> **WRITTEN EXERCISE**
Rewrite the rows below, swapping "Locate an element on the page" for "Find an element on the page" wherever it appears and leaving everything else unchanged.

> **Element and text location data**
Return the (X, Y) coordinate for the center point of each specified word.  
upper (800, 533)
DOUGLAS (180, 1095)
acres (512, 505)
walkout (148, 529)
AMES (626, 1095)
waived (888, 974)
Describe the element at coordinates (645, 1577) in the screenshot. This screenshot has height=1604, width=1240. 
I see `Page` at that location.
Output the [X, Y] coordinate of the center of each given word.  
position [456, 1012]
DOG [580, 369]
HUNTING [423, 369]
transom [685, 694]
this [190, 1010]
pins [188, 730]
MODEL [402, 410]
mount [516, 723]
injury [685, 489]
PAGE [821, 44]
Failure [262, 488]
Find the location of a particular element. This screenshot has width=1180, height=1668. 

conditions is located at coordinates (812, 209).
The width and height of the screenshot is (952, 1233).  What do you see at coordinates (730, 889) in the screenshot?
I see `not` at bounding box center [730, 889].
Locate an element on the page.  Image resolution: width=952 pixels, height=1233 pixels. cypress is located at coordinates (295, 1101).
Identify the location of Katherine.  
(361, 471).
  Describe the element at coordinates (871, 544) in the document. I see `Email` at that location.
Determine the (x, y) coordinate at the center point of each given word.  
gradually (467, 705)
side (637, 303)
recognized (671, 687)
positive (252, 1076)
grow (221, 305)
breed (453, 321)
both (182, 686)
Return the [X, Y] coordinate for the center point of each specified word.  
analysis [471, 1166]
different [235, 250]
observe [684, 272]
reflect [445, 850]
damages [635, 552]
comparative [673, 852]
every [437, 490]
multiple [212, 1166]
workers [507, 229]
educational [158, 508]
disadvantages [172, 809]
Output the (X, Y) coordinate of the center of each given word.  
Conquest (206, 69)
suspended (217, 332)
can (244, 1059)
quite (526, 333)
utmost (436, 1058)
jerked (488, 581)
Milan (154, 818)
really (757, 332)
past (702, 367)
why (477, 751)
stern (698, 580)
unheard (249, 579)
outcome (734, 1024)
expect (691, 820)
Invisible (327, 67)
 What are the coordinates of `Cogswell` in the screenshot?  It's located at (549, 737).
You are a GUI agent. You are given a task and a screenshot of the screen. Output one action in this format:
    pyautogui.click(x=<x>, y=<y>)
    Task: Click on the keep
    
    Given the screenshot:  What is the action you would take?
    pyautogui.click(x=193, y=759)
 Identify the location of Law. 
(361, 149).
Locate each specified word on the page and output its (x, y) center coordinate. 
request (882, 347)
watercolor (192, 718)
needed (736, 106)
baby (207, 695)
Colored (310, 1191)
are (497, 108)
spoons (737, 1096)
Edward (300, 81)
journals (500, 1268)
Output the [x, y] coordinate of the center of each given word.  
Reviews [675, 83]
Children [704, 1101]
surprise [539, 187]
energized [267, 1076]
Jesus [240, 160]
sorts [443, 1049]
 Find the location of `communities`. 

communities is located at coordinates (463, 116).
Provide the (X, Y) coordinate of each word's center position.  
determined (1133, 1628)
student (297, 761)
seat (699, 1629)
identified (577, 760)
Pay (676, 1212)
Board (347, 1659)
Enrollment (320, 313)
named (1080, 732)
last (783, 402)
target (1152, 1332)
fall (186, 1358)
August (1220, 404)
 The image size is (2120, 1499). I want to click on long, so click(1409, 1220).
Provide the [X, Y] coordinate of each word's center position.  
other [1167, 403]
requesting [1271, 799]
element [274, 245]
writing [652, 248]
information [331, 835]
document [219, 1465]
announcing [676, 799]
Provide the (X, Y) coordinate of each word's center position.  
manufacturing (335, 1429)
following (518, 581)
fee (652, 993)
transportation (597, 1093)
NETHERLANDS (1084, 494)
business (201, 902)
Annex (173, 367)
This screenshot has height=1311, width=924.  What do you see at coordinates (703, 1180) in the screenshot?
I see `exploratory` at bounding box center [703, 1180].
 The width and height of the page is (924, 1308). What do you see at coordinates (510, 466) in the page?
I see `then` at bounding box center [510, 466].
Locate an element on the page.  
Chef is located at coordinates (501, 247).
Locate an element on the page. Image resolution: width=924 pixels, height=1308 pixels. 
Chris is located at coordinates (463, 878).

> **THE SOLUTION**
Return the (X, Y) coordinate for the center point of each specified word.  
upper (800, 533)
DOUGLAS (180, 1095)
acres (512, 505)
walkout (148, 529)
AMES (626, 1095)
waived (888, 974)
Describe the element at coordinates (645, 1577) in the screenshot. This screenshot has height=1604, width=1240. 
I see `Page` at that location.
Output the [X, Y] coordinate of the center of each given word.  
position [456, 1012]
DOG [580, 369]
HUNTING [423, 369]
transom [685, 694]
this [190, 1010]
pins [188, 730]
MODEL [402, 410]
mount [516, 723]
injury [685, 489]
PAGE [821, 44]
Failure [262, 488]
Find the location of a particular element. This screenshot has width=1180, height=1668. 

conditions is located at coordinates (812, 209).
The width and height of the screenshot is (952, 1233).  What do you see at coordinates (730, 889) in the screenshot?
I see `not` at bounding box center [730, 889].
Find an element on the page.  Image resolution: width=952 pixels, height=1233 pixels. cypress is located at coordinates (295, 1101).
Identify the location of Katherine.  
(361, 471).
  Describe the element at coordinates (871, 544) in the document. I see `Email` at that location.
Determine the (x, y) coordinate at the center point of each given word.  
gradually (467, 705)
side (637, 303)
recognized (671, 687)
positive (252, 1076)
grow (221, 305)
breed (453, 321)
both (182, 686)
Return the [X, Y] coordinate for the center point of each specified word.  
analysis [471, 1166]
different [235, 250]
observe [684, 272]
reflect [445, 850]
damages [635, 552]
comparative [673, 852]
every [437, 490]
multiple [212, 1166]
workers [507, 229]
educational [158, 508]
disadvantages [172, 809]
Output the (X, Y) coordinate of the center of each given word.  
Conquest (206, 69)
suspended (217, 332)
can (244, 1059)
quite (526, 333)
utmost (436, 1058)
jerked (488, 581)
Milan (154, 818)
really (757, 332)
past (702, 367)
why (477, 751)
stern (698, 580)
unheard (249, 579)
outcome (734, 1024)
expect (691, 820)
Invisible (327, 67)
 What are the coordinates of `Cogswell` in the screenshot?  It's located at (549, 737).
You are a GUI agent. You are given a task and a screenshot of the screen. Output one action in this format:
    pyautogui.click(x=<x>, y=<y>)
    Task: Click on the keep
    
    Given the screenshot:  What is the action you would take?
    pyautogui.click(x=193, y=759)
 Identify the location of Law. 
(361, 149).
Locate each specified word on the page and output its (x, y) center coordinate. 
request (882, 347)
watercolor (192, 718)
needed (736, 106)
baby (207, 695)
Colored (310, 1191)
are (497, 108)
spoons (737, 1096)
Edward (300, 81)
journals (500, 1268)
Output the [x, y] coordinate of the center of each given word.  
Reviews [675, 83]
Children [704, 1101]
surprise [539, 187]
energized [267, 1076]
Jesus [240, 160]
sorts [443, 1049]
 Find the location of `communities`. 

communities is located at coordinates (463, 116).
Provide the (X, Y) coordinate of each word's center position.  
determined (1133, 1628)
student (297, 761)
seat (699, 1629)
identified (577, 760)
Pay (676, 1212)
Board (347, 1659)
Enrollment (320, 313)
named (1080, 732)
last (783, 402)
target (1152, 1332)
fall (186, 1358)
August (1220, 404)
 The image size is (2120, 1499). I want to click on long, so click(1409, 1220).
Provide the [X, Y] coordinate of each word's center position.  
other [1167, 403]
requesting [1271, 799]
element [274, 245]
writing [652, 248]
information [331, 835]
document [219, 1465]
announcing [676, 799]
Provide the (X, Y) coordinate of each word's center position.  
manufacturing (335, 1429)
following (518, 581)
fee (652, 993)
transportation (597, 1093)
NETHERLANDS (1084, 494)
business (201, 902)
Annex (173, 367)
This screenshot has height=1311, width=924.  What do you see at coordinates (703, 1180) in the screenshot?
I see `exploratory` at bounding box center [703, 1180].
 The width and height of the page is (924, 1308). What do you see at coordinates (510, 466) in the page?
I see `then` at bounding box center [510, 466].
Find an element on the page.  
Chef is located at coordinates (501, 247).
Find an element on the page. Image resolution: width=924 pixels, height=1308 pixels. 
Chris is located at coordinates (463, 878).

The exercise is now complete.